[Dataset entries]

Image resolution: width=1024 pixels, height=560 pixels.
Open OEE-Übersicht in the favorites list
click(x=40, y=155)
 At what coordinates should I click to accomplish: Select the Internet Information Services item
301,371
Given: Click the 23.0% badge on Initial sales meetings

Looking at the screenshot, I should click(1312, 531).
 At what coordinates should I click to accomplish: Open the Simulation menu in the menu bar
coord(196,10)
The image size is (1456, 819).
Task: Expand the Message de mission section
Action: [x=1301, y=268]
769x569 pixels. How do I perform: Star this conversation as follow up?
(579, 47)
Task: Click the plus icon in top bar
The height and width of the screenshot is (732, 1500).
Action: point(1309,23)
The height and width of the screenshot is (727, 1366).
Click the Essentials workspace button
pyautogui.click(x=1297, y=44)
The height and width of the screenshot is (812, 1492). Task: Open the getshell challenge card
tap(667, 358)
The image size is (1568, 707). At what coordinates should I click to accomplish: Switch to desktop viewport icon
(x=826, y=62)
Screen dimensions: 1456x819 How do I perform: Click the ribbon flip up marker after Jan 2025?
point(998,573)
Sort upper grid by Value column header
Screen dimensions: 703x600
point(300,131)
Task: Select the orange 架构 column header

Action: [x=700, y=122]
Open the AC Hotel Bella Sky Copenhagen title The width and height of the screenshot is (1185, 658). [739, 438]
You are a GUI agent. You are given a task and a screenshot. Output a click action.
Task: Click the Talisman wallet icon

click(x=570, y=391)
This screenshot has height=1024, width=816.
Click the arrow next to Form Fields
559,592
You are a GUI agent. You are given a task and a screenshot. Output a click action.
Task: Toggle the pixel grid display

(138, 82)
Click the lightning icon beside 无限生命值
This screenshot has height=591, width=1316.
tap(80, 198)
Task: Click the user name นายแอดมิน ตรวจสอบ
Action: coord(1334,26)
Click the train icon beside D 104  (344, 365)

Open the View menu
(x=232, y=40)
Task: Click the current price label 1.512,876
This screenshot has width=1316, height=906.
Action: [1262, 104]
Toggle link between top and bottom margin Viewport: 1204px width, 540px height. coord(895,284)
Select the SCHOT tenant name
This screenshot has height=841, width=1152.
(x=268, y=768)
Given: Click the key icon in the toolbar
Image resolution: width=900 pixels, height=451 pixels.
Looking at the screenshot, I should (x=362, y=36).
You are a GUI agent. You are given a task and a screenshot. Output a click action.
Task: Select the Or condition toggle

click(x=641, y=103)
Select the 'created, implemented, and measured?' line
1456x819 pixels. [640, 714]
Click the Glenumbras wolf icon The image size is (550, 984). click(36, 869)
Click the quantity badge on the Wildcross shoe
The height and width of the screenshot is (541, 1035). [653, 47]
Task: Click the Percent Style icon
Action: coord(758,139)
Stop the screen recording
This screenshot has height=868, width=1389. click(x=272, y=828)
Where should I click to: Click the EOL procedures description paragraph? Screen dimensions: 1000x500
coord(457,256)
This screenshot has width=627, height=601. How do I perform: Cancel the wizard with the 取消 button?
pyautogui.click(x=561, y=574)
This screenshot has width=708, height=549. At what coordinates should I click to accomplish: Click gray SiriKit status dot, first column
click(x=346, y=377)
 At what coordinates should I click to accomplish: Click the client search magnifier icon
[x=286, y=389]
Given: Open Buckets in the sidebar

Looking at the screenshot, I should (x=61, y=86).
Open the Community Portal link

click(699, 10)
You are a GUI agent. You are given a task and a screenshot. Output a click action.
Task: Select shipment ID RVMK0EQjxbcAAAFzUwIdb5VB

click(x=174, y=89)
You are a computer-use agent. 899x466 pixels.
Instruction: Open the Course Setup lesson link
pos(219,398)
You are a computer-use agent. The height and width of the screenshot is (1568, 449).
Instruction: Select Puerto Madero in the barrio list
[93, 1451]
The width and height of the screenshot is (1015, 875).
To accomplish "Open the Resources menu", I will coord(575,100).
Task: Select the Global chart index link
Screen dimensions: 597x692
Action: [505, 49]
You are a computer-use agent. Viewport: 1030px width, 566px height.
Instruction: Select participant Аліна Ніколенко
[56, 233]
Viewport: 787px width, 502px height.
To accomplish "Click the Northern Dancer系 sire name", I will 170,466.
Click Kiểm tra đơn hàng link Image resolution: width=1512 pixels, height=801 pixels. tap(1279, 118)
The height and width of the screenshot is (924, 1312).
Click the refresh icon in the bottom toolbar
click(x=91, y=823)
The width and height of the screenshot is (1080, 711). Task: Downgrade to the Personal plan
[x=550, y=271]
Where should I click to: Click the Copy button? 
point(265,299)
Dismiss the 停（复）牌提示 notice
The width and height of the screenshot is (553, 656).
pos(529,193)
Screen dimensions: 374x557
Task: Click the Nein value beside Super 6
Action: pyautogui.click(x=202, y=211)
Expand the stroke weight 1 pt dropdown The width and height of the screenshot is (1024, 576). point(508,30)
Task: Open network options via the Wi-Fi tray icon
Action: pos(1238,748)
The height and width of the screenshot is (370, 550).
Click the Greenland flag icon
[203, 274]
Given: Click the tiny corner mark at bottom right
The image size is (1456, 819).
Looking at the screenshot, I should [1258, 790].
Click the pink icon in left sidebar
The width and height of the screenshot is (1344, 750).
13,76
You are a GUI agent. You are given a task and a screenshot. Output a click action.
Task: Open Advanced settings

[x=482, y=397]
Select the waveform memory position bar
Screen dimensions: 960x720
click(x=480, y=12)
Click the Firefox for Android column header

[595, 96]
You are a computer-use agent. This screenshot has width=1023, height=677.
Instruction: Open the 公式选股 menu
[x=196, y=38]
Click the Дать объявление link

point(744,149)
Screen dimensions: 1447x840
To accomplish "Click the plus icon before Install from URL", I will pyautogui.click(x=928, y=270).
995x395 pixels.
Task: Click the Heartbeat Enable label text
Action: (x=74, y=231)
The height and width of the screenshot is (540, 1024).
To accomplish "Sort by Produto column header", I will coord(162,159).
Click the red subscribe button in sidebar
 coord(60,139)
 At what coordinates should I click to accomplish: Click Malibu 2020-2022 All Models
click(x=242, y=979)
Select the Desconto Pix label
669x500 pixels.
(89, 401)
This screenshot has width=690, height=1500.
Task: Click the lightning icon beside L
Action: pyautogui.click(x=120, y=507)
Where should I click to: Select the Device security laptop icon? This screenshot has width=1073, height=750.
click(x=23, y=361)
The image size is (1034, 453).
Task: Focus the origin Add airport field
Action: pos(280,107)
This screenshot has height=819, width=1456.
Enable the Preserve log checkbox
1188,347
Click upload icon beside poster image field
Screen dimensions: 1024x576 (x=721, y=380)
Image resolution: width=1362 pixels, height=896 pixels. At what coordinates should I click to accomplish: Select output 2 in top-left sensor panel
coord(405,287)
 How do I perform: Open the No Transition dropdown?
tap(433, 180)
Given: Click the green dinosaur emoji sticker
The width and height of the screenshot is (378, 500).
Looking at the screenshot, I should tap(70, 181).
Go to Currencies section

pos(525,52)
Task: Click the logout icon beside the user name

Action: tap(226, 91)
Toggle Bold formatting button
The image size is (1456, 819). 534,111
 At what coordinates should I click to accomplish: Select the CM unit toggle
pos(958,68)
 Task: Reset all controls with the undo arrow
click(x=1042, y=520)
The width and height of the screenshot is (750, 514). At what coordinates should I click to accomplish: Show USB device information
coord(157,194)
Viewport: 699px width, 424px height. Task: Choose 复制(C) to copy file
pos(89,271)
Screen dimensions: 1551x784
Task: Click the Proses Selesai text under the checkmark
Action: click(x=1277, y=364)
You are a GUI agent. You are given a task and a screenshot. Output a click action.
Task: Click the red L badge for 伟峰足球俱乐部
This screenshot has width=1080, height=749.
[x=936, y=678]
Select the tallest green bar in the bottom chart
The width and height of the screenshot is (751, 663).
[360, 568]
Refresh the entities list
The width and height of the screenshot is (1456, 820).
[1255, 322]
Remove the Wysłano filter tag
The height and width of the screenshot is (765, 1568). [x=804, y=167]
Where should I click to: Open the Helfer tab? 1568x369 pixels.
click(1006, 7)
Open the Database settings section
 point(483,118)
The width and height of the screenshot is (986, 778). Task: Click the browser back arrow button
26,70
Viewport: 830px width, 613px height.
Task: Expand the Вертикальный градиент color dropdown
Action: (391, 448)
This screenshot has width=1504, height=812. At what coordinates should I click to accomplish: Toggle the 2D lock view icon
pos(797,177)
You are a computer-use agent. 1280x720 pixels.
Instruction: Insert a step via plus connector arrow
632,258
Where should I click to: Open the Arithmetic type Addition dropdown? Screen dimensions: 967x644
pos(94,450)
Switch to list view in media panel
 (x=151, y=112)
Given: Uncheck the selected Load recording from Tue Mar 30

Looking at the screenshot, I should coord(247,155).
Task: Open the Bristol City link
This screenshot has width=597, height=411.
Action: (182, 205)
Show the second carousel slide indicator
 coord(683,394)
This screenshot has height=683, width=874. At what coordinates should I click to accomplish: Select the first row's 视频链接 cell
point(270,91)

▸ Requirement: Rewrite the data from the line containing "The image size is (1568, 707)." through the line containing "point(300,131)" as a numbered list, dropping any blank lines.

▸ Result of the task:
1. The image size is (1568, 707). At what coordinates should I click to accomplish: Switch to desktop viewport icon
2. (x=826, y=62)
3. Screen dimensions: 1456x819 How do I perform: Click the ribbon flip up marker after Jan 2025?
4. point(998,573)
5. Sort upper grid by Value column header
6. Screen dimensions: 703x600
7. point(300,131)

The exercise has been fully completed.